We don't think about it much, but obviously there would be nothing in it for a writer to hand over all the ideas he didn't get around to yet when he moves on to a new project. Dropped storylines do detract from our enjoyment of something like this.

I only collected Avengers the Initiative up to the end of Secret Invasion. I dropped all Marvel titles in disgust after that shameful fiasco! I was enjoying Initiative and (not to jump ahead) its take on Secret Invasion was miles ahead of Bendis'. Slott's leaving made the decision for me to drop this comic then, but I'm looking forward to comparing Slott with Gage later on. I just got Initiative: Dissassembled out of the library. It looks like I'm not going to be able to get my hands on the final 10 issues of the series though...
From what I've seen and read, none of the Initiative graduates show up in the Heroic Age books, except for Justice in "Avengers Academy". We'll have to wait if the potential of these characters are tapped or will they be glossed over and forgotten.

Re: Ant-Man III- no way the government or Pym allows him to keep that armor. They would give it to someone they can control and who would be loyal.
No doubt it has complex pscho-cybernetic circuitry that becomes specialised to work with only one wearer.

You raise a good point. Ant-Man III is not only a poor superhero, but he STOLE the suit in the first place. I guess it's one of those things that if I see it on-panel, then have to accept that there's some off-panel reason for it.
From what I've seen and read, none of the Initiative graduates show up in the Heroic Age books, except for Justice in "Avengers Academy". We'll have to wait if the potential of these characters are tapped or will they be glossed over and forgotten.

Tigra who appeared more prominently in the later part of the series is in Avengers Academy as well and Penance Speedball who also made more appearances in A:I toward the end. Ant-man III is in Secret Avengers. Reptyl who starred in his own A:I special is in Avengers Academy. I think more of the recruits and instructors will be in the Heoric Age mini series currently out.

I have no experience of Slapstick from other comics, so can only judge him on what we've seen so far. With so many standard-looking superheroes running around, he adds variety, visually, and its great that his cartoon surface hides something darker. The Loony Tunes cartoons he's based on were dark and violent too, don't forget, as well as hilarious. (See Animal Man #5 for a commentary on that). It sounds like wherever Slott was going with Slapstick got dropped when they switched writers.
I wonder if Slapstick will be a character Slott returns to. The few things he did with the character were interesting and I believe would make for an epic mini-series to wrap it all up.

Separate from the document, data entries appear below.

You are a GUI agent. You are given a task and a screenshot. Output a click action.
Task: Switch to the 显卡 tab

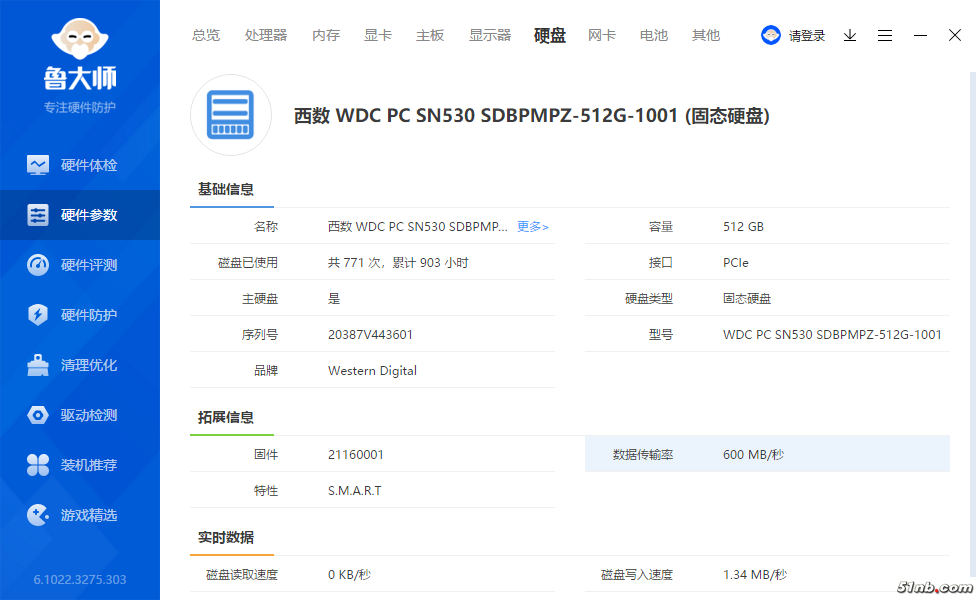[x=378, y=35]
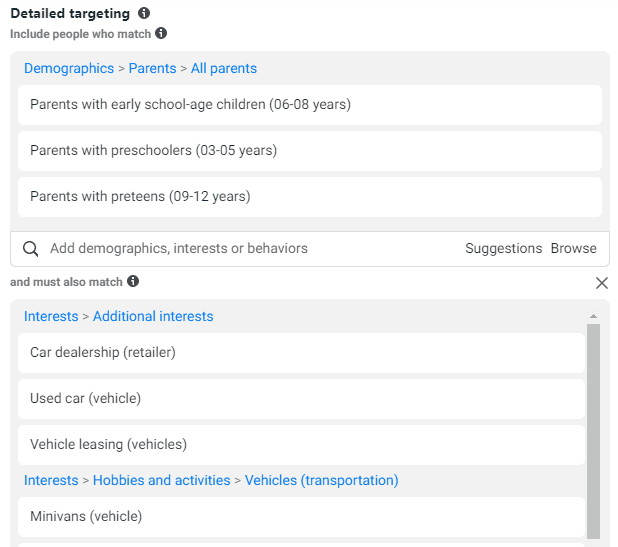Click the magnifying glass search icon
618x547 pixels.
pyautogui.click(x=31, y=249)
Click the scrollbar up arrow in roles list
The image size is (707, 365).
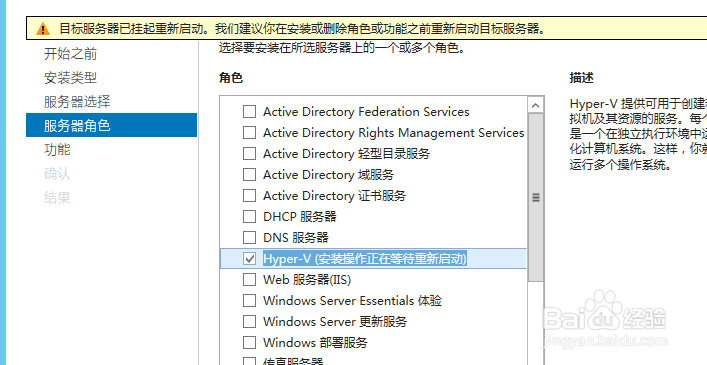pyautogui.click(x=535, y=105)
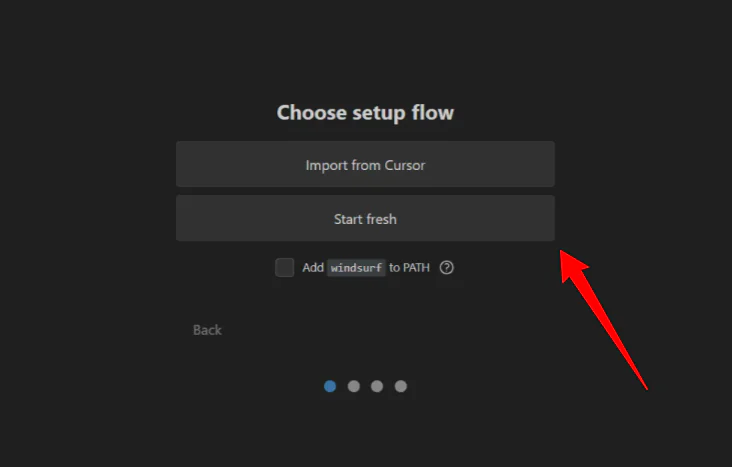Click the "Add" word beside the checkbox
Image resolution: width=732 pixels, height=467 pixels.
point(313,268)
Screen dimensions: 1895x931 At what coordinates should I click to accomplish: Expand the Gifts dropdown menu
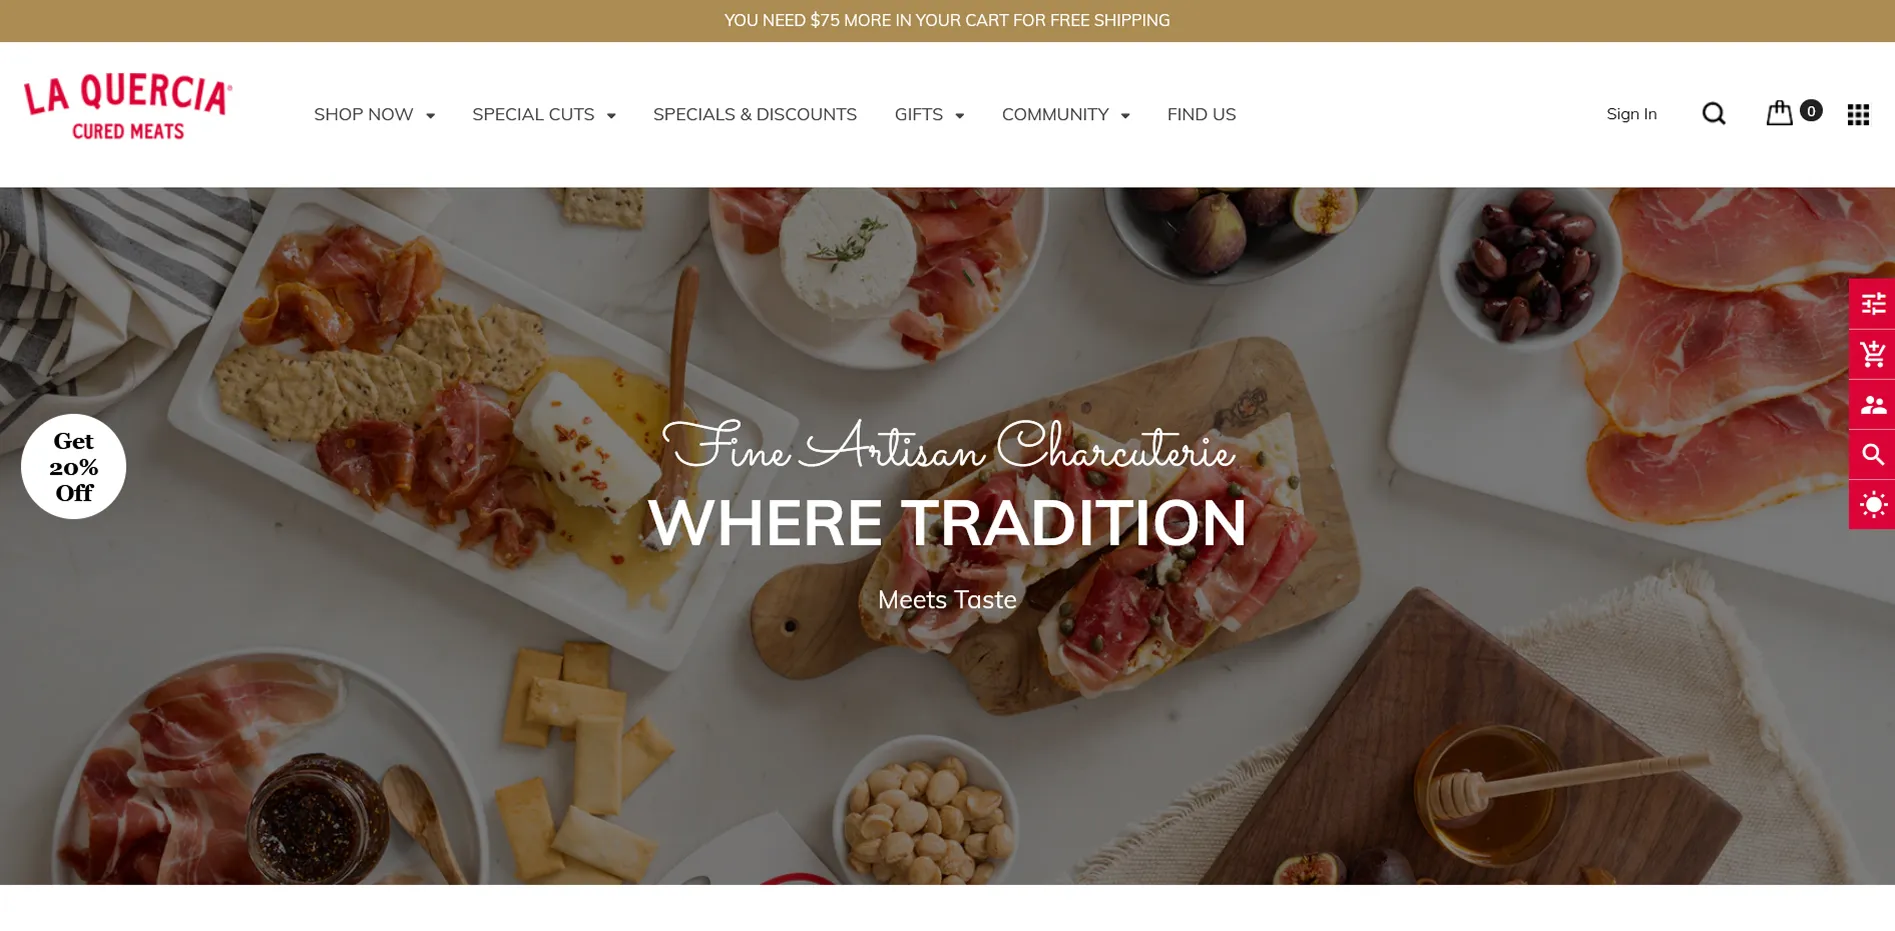point(929,115)
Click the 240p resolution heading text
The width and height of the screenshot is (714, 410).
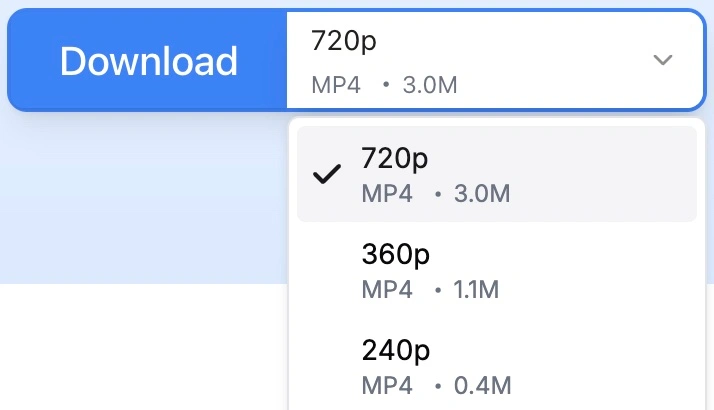tap(395, 351)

I only collected Avengers the Initiative up to the end of Secret Invasion. I dropped all Marvel titles in disgust after that shameful fiasco! I was enjoying Initiative and (not to jump ahead) its take on Secret Invasion was miles ahead of Bendis'. Slott's leaving made the decision for me to drop this comic then, but I'm looking forward to comparing Slott with Gage later on. I just got Initiative: Dissassembled out of the library. It looks like I'm not going to be able to get my hands on the final 10 issues of the series though...
I'm looking forward to discussing the Secret Invasion arc as well. I'll save my thoughts on comparing Gage and Slott. Early on though, Gage was a co-writer on the series so I wonder how much input he had. A lot of the early ideas could have been his. Or it could have been a collabrative effort. After we finish with Killed in Action we'll discuss issue 13 which was Gage's first solo issue on the series. For now I'll just say, it's a good one.
That's not a puzzle at all, Mark. Look at all the positive heroic role models she's had in her life. Superheroes like her father and the Fantastic Four gave her far better examples of what she should be like and those are the lessons that stuck.